In your copy, leave out the pictures; write out all the data exactly.

[Dataset records Boundary: Start]

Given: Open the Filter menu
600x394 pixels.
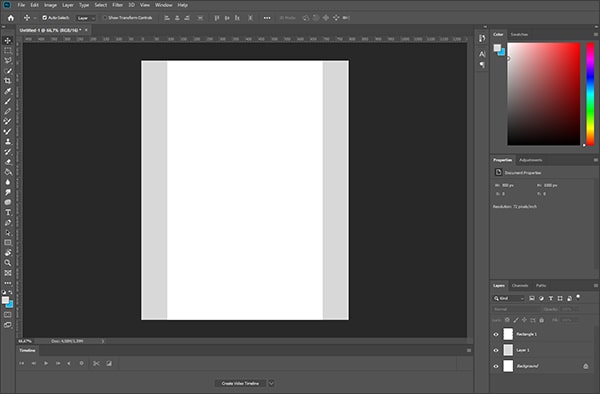Looking at the screenshot, I should (x=117, y=5).
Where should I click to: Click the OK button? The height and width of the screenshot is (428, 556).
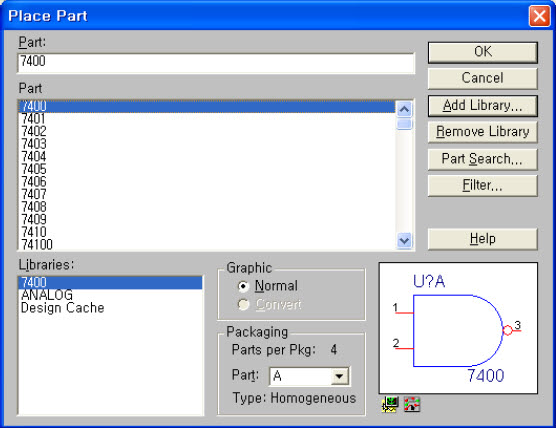[x=483, y=52]
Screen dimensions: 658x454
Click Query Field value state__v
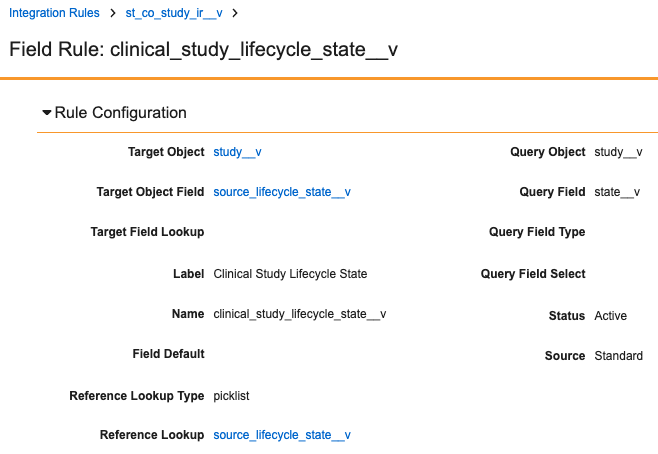(x=616, y=192)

[Dataset records Boundary: End]

Exercise answer:
Given: Open the Filter menu
600x394 pixels.
Looking at the screenshot, I should (x=117, y=5).
Where should I click to: Click the OK button? The height and width of the screenshot is (428, 556).
[x=483, y=52]
Screen dimensions: 658x454
Click Query Field value state__v
(x=616, y=192)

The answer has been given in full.